Document passage:
=== Section Start ===

I’m not going to run with the ugliest version of this story, because some of the viral claims floating around right now are either exaggerated, unverified, or built from outrage clips designed to farm clicks. But even if you strip away the internet hysteria, the core story is still brutal for DC Studios.
Supergirl, starring Milly Alcock, is in real trouble.
The movie opened soft, and the second-weekend outlook turned this into a much bigger problem. Depending on which weekend tracking report you look at, the film was staring at a roughly 60% to 74% second-weekend drop by the July 3-5, 2026 frame. That is not “mixed reception.” That is not “online negativity.” That is a warning siren.
And when a superhero movie falls that hard that fast, I always ask the same question: was the audience rejecting noise, or was the audience rejecting the movie?
In this case, I think the answer is obvious.
The easiest thing for Hollywood to do when a movie underperforms is to blame the conversation. Blame social media. Blame YouTubers. Blame “toxic fandom.” Blame sexism. Blame anything except the possibility that the film itself didn’t connect. That reflex has become so predictable that it almost feels like part of the marketing plan now.

=== Section End ===

Data provided:

=== Section Start ===

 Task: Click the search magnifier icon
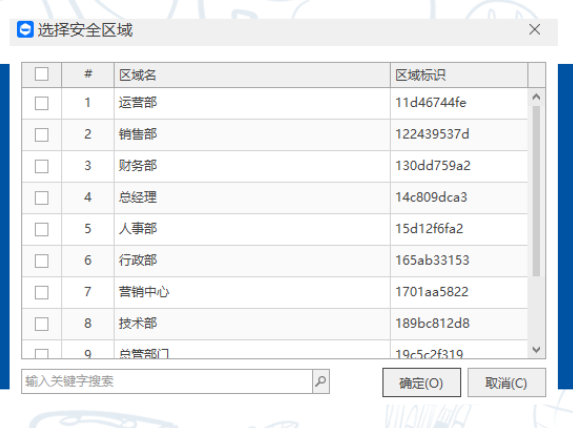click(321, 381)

=== Section End ===
=== Section Start ===

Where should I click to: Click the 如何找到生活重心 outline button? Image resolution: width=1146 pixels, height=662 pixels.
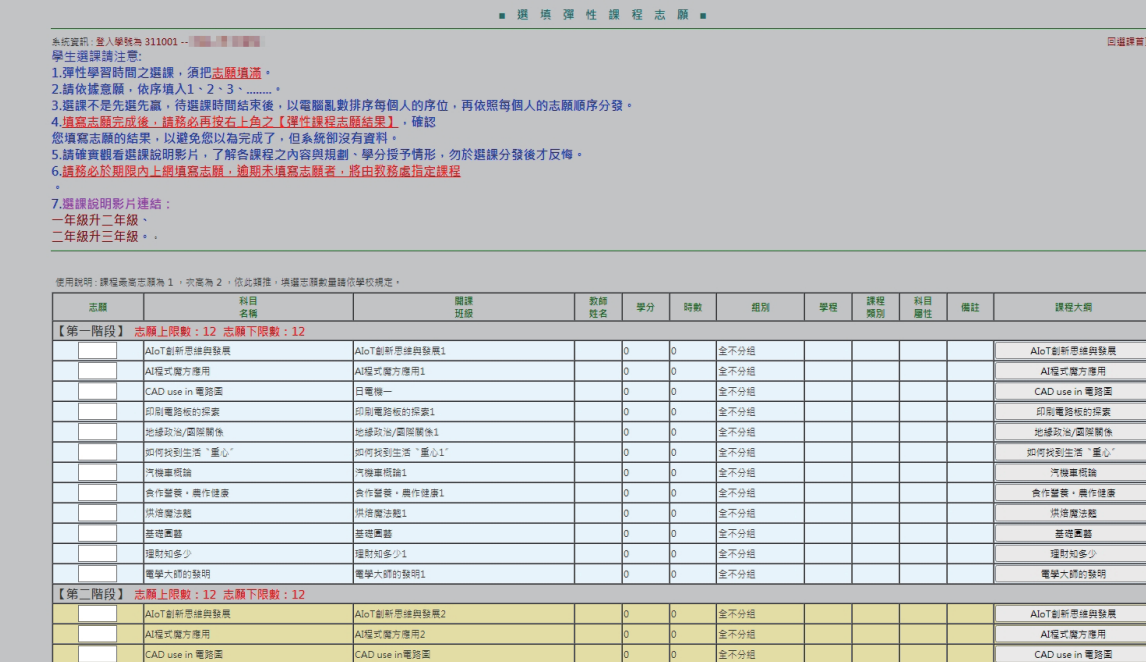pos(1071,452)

=== Section End ===

Directions:
**a)** According to the commentary on Supergirl, how big a second-weekend drop was the film facing?
**b)** From the commentary on Supergirl, extract word for word the part that opens with the words containing "The movie opened" and closes with "rejecting the movie?".
These records have no connection to the text.

Answers in order:
**a)** A roughly 60% to 74% drop by the July 3-5, 2026 frame.

**b)**
The movie opened soft, and the second-weekend outlook turned this into a much bigger problem. Depending on which weekend tracking report you look at, the film was staring at a roughly 60% to 74% second-weekend drop by the July 3-5, 2026 frame. That is not “mixed reception.” That is not “online negativity.” That is a warning siren.
And when a superhero movie falls that hard that fast, I always ask the same question: was the audience rejecting noise, or was the audience rejecting the movie?